Starting with the first line and ending with the last, transcribe the data exactly.

Stored data entries:
^^^^

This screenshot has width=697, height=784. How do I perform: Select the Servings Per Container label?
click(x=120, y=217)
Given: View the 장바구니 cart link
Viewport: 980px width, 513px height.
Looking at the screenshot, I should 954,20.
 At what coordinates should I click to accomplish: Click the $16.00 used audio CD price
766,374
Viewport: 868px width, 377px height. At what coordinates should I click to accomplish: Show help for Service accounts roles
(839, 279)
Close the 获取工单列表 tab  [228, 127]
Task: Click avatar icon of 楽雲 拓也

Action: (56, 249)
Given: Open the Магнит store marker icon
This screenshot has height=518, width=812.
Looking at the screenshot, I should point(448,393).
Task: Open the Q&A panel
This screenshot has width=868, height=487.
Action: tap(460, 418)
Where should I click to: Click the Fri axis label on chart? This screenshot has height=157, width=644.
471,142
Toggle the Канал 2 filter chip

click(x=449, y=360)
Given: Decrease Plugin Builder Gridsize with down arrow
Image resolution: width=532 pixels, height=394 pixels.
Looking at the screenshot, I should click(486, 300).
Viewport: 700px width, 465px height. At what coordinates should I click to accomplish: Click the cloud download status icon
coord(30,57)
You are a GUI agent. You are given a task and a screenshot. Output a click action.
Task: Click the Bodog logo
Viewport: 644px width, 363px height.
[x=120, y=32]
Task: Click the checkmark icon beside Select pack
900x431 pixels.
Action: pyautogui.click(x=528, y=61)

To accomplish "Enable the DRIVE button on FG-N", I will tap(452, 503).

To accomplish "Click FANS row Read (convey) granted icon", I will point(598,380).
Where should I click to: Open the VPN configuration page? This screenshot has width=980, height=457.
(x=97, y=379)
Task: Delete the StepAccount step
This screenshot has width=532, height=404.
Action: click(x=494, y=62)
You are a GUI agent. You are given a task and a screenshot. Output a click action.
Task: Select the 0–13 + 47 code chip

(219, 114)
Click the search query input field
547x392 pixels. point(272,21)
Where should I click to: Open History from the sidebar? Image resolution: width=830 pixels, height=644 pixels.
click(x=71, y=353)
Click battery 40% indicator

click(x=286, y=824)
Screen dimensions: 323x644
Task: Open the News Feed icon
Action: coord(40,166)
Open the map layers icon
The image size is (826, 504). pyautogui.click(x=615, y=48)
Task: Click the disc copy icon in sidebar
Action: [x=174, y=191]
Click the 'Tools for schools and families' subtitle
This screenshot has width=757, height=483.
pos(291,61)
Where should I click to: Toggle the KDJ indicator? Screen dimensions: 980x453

^^^^

RESPONSE TO THIS TASK:
This screenshot has width=697, height=784. How do I perform: Select the Servings Per Container label?
click(x=120, y=217)
Given: View the 장바구니 cart link
Viewport: 980px width, 513px height.
Looking at the screenshot, I should 954,20.
 At what coordinates should I click to accomplish: Click the $16.00 used audio CD price
766,374
Viewport: 868px width, 377px height. At what coordinates should I click to accomplish: Show help for Service accounts roles
(839, 279)
Close the 获取工单列表 tab  [228, 127]
Task: Click avatar icon of 楽雲 拓也

Action: (56, 249)
Given: Open the Магнит store marker icon
This screenshot has height=518, width=812.
Looking at the screenshot, I should point(448,393).
Task: Open the Q&A panel
This screenshot has width=868, height=487.
Action: tap(460, 418)
Where should I click to: Click the Fri axis label on chart? This screenshot has height=157, width=644.
471,142
Toggle the Канал 2 filter chip

click(x=449, y=360)
Given: Decrease Plugin Builder Gridsize with down arrow
Image resolution: width=532 pixels, height=394 pixels.
Looking at the screenshot, I should click(486, 300).
Viewport: 700px width, 465px height. At what coordinates should I click to accomplish: Click the cloud download status icon
coord(30,57)
You are a GUI agent. You are given a task and a screenshot. Output a click action.
Task: Click the Bodog logo
Viewport: 644px width, 363px height.
[x=120, y=32]
Task: Click the checkmark icon beside Select pack
900x431 pixels.
Action: pyautogui.click(x=528, y=61)

To accomplish "Enable the DRIVE button on FG-N", I will tap(452, 503).

To accomplish "Click FANS row Read (convey) granted icon", I will point(598,380).
Where should I click to: Open the VPN configuration page? This screenshot has width=980, height=457.
(x=97, y=379)
Task: Delete the StepAccount step
This screenshot has width=532, height=404.
Action: click(x=494, y=62)
You are a GUI agent. You are given a task and a screenshot. Output a click action.
Task: Select the 0–13 + 47 code chip

(219, 114)
Click the search query input field
547x392 pixels. point(272,21)
Where should I click to: Open History from the sidebar? Image resolution: width=830 pixels, height=644 pixels.
click(x=71, y=353)
Click battery 40% indicator

click(x=286, y=824)
Screen dimensions: 323x644
Task: Open the News Feed icon
Action: coord(40,166)
Open the map layers icon
The image size is (826, 504). pyautogui.click(x=615, y=48)
Task: Click the disc copy icon in sidebar
Action: [x=174, y=191]
Click the 'Tools for schools and families' subtitle
This screenshot has width=757, height=483.
pos(291,61)
Where should I click to: Toggle the KDJ indicator? Screen dimensions: 980x453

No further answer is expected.